Os direitos das crianças e adolescentes no Brasil

Enviada em 16/07/2020

O estatuto da criança e do adolescente (ECA) assegura direitos fundamentais para esse grupo. Porém, a precariedade dos serviços públicos no Brasil, incapazes de conceder saúde, educação e segurança com qualidade, rompem com as atribuições constitucionais direcionadas aos jovens. Por isso, é irrefutável a necessidade de subverter tal situação, a qual possui como causas a negligência estatal e a herança histórica brasileira.

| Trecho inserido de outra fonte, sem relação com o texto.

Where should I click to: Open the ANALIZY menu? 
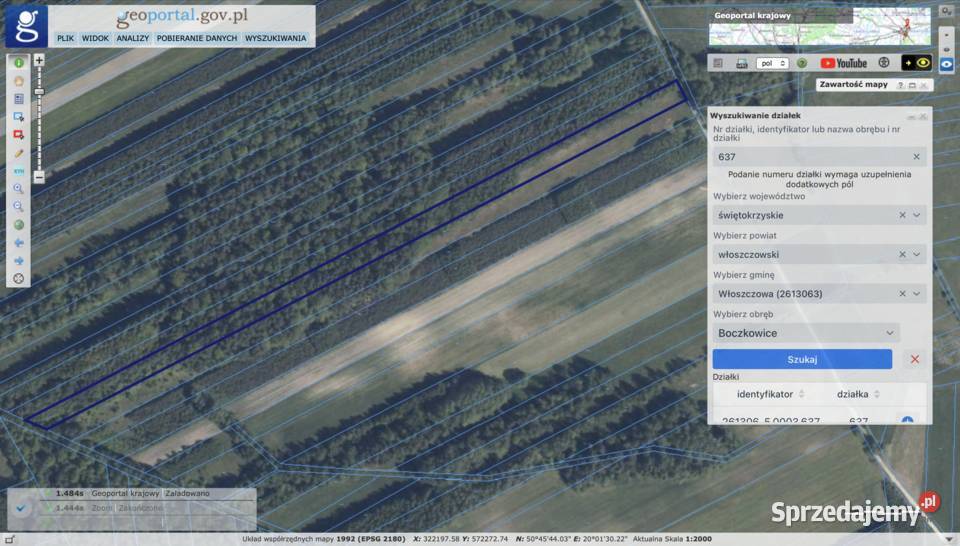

No que concerne ao primeiro ponto, vale salientar que a inobservância do Estado brasileiro, quanto a garantia de direitos sociais, instaura problemas na vida de crianças e adolescentes. Conforme o filósofo Thomas Hobbes, o Estado é responsável por garantir o bem-estar da sociedade. Portanto, o sucateamento de escolas de nível fundamental e médio e espaços poliesportivos pelo país distancia os jovens cidadãos da realidade prevista em lei. Isso impede que esses indivíduos tenham um bom desenvolvimento pessoal e social pela falta de lazer e educação de qualidade.

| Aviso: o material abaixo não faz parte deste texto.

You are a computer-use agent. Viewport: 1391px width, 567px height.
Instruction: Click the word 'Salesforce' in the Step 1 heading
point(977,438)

A respeito do segundo dado, é importante ressaltar que a herança colonial brasileira transmitiu inúmeras práticas que ainda permanecem em vigor, embora sejam ilegais. Hodiernamente, o trabalho infantil permanece presente na vida de muitos jovens, seja por coerção parental ou necessidade financeira familiar. Além disso, muitos pais usam a violência como uma ferramenta para educar seus filhos. Com isso, nota-se que essas ações, adquiridas no período escravista e transpostas para a contemporaneidade, contribuem para transgredir os direitos da criança e do adolescente no Brasil.

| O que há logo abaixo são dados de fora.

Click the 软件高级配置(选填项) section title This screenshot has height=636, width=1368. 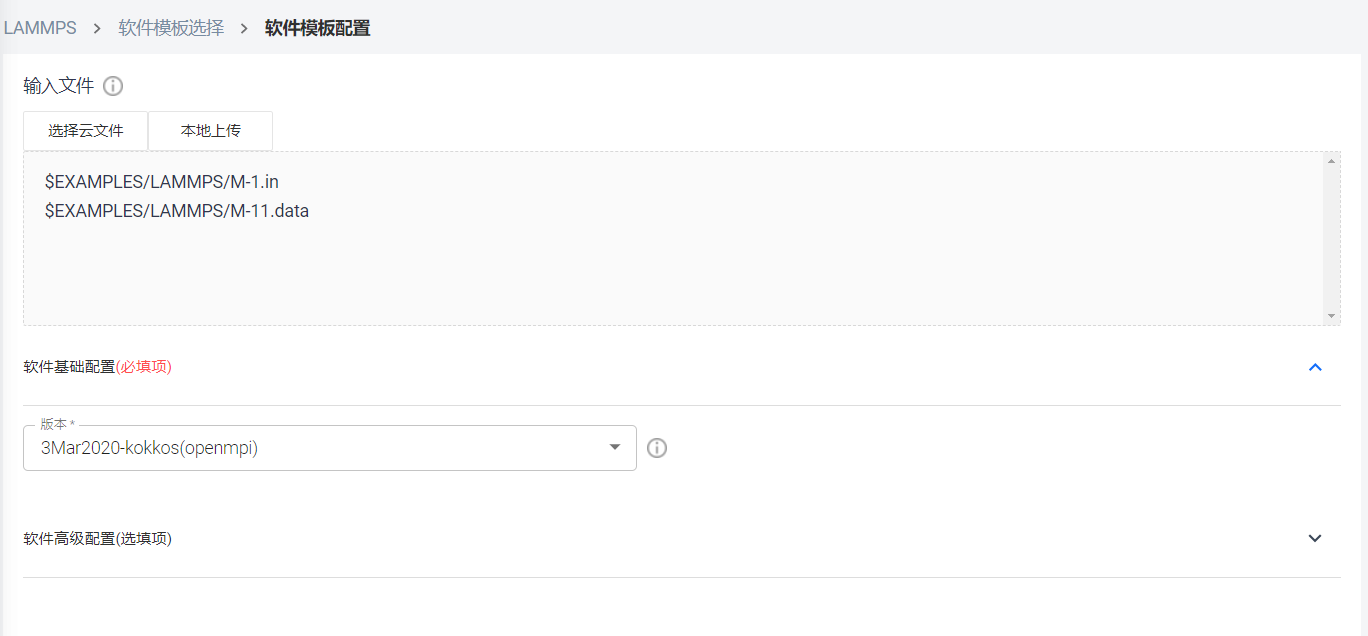(98, 538)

Em virtude disso, medidas são necessárias para sobrepujar tal contexto. Para isso, o Ministério da Educação deve motivar as comunidades brasileiras para fortalecer movimentos de reivindicação dos direitos dos jovens brasileiros. Essa iniciativa pode ser realizada por meio da elaboração de campanhas sociais e distribuição de cartilhas que orientem acerca dos direitos das crianças e adolescentes e explicitem os problemas a serem contornados, levando em consideração a realidade de cada localidade. Com isso, a população estará ciente do problema e irá cobrar com efetividade o que está previsto em lei as autoridades políticas, para que assim a isonomia social seja garantida com fidelidade.